David William Holden is a British microbiologist. He was Director of the MRC Centre for Molecular Bacteriology and Infection at Imperial College London between 2012 and 2019. Holden was appointed as the first Regius Professor of Infectious Disease in the UK, at Imperial College London from 2016 to 2024, and currently holds the title of emeritus Professor of Infectious Disease.

== Background ==
Holden was born in Newcastle-upon-Tyne in 1955 to Bronwen and John Holden. When he was 15, the family moved to Edinburgh, where he completed his secondary education at George Watson’s College. He obtained a B.Sc. Hons degree from Durham University in 1977, and received his PhD in microbiology from University College London in 1981. After post-doctoral work in Canada the US and at the National Institute for Medical Research, he joined the Royal Postgraduate Medical School (which later merged into Imperial College London) as a lecturer in 1990, and was promoted to Professor of Molecular Microbiology in 1995.

==Research==
===Signature-tagged mutagenesis/mutant barcoding===
Holden invented signature-tagged mutagenesis (STM; also called mutant barcoding) for identification of mutants with altered growth in mixed populations This involves the creation of mutant cells labeled with unique identifying DNA sequence tags (barcodes), which enable the fates of large numbers of different mutants to be followed simultaneously. The technique represents the conceptual basis for subsequent multiplexed mutant screens that involve (a) the generation of mutants carrying unique DNA barcodes (b) combining them to create an ‘input’ pool, (c) subjecting the pool to selection, (d) collection of an ‘output’ pool and (e) comparison of barcode abundance in ‘input’ and ‘output’ pools to identify mutants of interest. This approach and its derivatives (such as Transposon insertion sequencing, or TnSeq) have proved extremely popular in genetic research since 1995. They have been used in studies of virtually all bacterial pathogens that are amenable to genetic analysis, many fungi, parasites and in mammalian cells, where it is frequently combined with CRISPR-mediated mutagenesis. His invention therefore transformed high-throughput functional genetics. Several patents on the barcoding technology were granted and licensed to pharmaceutical companies.

===Further research===
Holden’s group first applied STM to Salmonella in a mouse model of typhoid fever. This led to his team’s discovery of a pathogenicity island, SPI-2, which is required for systemic growth of this pathogen in its mammalian hosts and encodes a type III secretion system (injectisome) that delivers virulence proteins into host cells from the intracellular Salmonella-containing vacuole (SCV). Subsequently, his group revealed how the assembly of the secretion system and translocation of virulence proteins are regulated. His team elucidated the biochemical functions of several SPI-2 virulence proteins, provided a molecular understanding of how two of them anchor the SCV to a host cell organelle and showed that another maintains the integrity of the SCV while preventing it from maturing into a phagolysosome. His group characterised processes by which other Salmonella proteins subvert both innate and adaptive immunity. The discovery of the SPI-2 T3SS stimulated many other research groups to study its function; collectively these advances have provided an understanding of the physiological basis of systemic pathogenesis of Salmonella.

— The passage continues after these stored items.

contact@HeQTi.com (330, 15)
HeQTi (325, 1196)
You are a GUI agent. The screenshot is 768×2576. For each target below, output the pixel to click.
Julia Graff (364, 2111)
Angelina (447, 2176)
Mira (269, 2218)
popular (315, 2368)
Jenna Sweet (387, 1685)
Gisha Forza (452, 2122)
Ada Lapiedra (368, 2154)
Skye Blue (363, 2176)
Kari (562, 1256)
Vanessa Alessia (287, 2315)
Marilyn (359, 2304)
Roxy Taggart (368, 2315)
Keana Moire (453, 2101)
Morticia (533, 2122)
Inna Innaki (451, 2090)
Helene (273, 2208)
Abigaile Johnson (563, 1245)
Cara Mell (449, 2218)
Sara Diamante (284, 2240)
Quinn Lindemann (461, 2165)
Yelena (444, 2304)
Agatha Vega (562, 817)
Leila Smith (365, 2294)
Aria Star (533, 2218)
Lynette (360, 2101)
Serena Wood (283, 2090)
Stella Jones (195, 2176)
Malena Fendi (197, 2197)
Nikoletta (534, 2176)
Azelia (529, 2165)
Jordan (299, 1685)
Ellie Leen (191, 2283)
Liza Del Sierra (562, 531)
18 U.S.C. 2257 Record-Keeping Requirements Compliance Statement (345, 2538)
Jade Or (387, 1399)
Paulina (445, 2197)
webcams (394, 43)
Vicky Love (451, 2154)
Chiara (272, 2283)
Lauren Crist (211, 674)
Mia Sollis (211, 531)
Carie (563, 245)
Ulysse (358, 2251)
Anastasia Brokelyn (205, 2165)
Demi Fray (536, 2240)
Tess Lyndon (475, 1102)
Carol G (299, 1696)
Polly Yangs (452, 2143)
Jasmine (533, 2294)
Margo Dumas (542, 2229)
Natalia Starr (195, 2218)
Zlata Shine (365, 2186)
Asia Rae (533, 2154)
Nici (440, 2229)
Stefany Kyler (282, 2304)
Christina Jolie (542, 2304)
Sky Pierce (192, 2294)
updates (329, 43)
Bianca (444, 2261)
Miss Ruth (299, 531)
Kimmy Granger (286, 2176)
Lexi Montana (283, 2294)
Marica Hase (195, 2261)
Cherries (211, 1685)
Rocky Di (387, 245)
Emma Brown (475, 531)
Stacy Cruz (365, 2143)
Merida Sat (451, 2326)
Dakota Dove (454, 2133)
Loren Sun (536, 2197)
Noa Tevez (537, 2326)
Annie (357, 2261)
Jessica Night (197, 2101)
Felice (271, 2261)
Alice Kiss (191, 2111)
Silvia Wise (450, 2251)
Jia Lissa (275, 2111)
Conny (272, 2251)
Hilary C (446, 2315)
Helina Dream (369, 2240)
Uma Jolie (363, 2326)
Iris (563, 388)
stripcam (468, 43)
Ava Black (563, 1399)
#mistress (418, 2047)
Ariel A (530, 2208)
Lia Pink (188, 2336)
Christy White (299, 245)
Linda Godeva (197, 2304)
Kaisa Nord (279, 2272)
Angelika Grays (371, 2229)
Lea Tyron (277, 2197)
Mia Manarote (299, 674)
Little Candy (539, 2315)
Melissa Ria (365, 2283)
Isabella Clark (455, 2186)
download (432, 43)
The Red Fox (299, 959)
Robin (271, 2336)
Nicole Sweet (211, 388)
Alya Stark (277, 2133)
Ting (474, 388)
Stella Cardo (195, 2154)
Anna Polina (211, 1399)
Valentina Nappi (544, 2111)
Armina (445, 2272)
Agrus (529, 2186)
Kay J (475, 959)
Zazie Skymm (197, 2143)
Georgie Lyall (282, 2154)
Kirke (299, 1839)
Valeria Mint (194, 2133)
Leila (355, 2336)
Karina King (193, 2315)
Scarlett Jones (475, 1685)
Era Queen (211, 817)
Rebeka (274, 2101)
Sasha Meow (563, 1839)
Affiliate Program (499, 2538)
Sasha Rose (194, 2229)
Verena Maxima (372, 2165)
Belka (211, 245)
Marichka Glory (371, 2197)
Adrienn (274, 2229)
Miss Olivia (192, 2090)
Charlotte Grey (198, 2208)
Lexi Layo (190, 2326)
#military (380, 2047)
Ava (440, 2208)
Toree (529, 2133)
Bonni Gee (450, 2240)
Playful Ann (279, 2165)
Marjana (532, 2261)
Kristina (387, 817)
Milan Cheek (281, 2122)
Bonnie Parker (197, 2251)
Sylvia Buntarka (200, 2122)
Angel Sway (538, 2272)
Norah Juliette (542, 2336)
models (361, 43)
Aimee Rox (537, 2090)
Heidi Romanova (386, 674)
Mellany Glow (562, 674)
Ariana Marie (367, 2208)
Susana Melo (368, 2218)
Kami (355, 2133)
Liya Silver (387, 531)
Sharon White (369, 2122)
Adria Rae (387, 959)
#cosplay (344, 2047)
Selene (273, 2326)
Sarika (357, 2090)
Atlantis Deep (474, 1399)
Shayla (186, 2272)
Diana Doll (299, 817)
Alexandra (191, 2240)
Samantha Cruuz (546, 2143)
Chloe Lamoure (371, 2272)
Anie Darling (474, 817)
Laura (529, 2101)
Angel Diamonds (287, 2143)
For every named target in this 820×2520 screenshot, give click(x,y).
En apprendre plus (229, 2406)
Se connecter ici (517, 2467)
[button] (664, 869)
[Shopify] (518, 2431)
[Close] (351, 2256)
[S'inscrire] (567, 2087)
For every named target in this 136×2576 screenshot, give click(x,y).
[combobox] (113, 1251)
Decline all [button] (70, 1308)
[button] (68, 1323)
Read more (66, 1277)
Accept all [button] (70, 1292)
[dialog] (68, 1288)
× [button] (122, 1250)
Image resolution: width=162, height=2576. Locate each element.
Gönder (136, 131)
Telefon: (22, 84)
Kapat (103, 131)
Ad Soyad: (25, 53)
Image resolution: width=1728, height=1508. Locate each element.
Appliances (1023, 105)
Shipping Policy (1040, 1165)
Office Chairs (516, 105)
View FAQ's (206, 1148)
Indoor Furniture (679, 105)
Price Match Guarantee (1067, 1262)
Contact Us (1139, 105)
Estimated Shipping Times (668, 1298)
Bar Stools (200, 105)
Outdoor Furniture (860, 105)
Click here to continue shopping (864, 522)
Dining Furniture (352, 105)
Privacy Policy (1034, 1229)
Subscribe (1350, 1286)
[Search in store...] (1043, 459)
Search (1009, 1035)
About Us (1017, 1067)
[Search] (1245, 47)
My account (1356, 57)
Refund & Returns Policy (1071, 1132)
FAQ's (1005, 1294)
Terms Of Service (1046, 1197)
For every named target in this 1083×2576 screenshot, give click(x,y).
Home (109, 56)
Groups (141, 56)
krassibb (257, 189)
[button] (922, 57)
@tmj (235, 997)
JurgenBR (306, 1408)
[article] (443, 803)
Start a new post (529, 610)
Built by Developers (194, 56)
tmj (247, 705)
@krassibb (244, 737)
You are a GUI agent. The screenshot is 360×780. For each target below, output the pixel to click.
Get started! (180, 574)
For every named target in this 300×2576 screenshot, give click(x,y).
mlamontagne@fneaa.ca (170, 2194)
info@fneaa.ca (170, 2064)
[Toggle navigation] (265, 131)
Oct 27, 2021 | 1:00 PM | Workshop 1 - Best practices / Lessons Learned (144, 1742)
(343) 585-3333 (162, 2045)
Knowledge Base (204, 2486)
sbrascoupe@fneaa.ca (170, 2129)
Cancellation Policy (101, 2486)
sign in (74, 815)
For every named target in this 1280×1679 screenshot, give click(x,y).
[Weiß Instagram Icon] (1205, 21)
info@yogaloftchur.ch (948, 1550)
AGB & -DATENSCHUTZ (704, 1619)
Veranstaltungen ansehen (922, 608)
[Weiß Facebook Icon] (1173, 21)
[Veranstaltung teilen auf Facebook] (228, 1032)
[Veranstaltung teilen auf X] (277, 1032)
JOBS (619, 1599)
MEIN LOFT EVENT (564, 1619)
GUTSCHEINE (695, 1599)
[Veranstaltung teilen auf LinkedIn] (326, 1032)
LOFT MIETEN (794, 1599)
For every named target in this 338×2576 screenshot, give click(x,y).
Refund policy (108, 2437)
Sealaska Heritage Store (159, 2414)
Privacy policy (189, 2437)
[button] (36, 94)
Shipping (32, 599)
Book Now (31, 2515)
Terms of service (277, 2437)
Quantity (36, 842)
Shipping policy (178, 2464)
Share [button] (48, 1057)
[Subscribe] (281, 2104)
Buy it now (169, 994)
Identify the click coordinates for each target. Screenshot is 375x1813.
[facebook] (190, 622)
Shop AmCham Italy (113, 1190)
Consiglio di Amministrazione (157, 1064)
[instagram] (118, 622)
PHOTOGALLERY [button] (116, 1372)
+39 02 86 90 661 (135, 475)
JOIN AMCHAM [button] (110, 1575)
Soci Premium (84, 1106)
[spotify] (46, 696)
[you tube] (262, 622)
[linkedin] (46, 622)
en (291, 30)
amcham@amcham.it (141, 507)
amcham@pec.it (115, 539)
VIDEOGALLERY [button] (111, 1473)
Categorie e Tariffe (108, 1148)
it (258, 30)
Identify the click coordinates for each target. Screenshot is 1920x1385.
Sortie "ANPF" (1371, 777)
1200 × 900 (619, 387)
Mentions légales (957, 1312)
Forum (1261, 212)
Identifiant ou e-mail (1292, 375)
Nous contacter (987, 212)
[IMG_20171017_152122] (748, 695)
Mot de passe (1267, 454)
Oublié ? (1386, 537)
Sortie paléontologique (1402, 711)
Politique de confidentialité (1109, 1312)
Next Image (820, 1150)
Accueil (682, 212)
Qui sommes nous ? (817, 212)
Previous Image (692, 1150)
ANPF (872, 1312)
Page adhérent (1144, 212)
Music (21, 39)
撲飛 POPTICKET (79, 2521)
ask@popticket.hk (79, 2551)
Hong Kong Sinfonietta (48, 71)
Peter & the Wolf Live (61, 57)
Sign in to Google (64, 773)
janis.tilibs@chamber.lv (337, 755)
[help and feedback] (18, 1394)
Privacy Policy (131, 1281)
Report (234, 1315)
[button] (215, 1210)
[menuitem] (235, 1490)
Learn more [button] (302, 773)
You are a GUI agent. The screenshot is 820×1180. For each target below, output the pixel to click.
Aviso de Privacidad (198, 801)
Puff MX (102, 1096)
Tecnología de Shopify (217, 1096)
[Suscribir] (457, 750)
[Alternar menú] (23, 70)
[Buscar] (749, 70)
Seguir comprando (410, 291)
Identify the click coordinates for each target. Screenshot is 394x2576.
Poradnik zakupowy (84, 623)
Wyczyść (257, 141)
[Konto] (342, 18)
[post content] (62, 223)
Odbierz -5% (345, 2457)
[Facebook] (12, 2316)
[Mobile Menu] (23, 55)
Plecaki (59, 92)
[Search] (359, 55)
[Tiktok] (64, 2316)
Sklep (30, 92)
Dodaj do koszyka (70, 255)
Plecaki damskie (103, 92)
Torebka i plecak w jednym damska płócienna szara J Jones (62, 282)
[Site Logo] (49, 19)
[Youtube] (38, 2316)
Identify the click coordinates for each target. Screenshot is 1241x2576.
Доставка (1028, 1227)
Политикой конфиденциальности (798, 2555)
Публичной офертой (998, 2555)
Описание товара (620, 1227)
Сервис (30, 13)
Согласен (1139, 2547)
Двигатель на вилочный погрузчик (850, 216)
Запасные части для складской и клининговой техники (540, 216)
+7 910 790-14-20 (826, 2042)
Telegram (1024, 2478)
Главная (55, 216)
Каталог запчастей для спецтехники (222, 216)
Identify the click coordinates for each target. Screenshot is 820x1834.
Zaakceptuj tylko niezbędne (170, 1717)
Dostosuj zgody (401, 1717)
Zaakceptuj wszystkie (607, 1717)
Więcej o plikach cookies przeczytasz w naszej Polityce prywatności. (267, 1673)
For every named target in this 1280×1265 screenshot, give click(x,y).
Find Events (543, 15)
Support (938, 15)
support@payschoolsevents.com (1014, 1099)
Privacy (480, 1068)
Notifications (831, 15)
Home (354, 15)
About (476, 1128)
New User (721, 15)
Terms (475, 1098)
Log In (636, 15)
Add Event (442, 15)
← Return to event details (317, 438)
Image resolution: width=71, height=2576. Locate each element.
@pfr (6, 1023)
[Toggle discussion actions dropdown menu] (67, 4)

==Honours and other work==
In 1997 Holden co-founded the Imperial College spin-out vaccine company Microscience, which was acquired in 2005 by Emergent Biosolutions. Holden has served on the Board of Reviewing Editors for Science magazine and scientific advisory boards of several European research institutions. He trained numerous scientists at PhD and post-doctoral levels; many of these individuals have gone on to have highly successful careers in industry or as independent scientists who lead research groups in Universities and Research Institutes around the world. He is an EMBO Member and a Fellow of the European Academy of Microbiology, the American Academy of Microbiology and the Academy of Medical Sciences. Holden was made a Fellow of the Royal Society in 2004. In 2024 he received the UK Microbiology Society Prize Medal, awarded to ‘individuals who are global leaders in their field and have made a far-reaching impact beyond the field of microbiology’.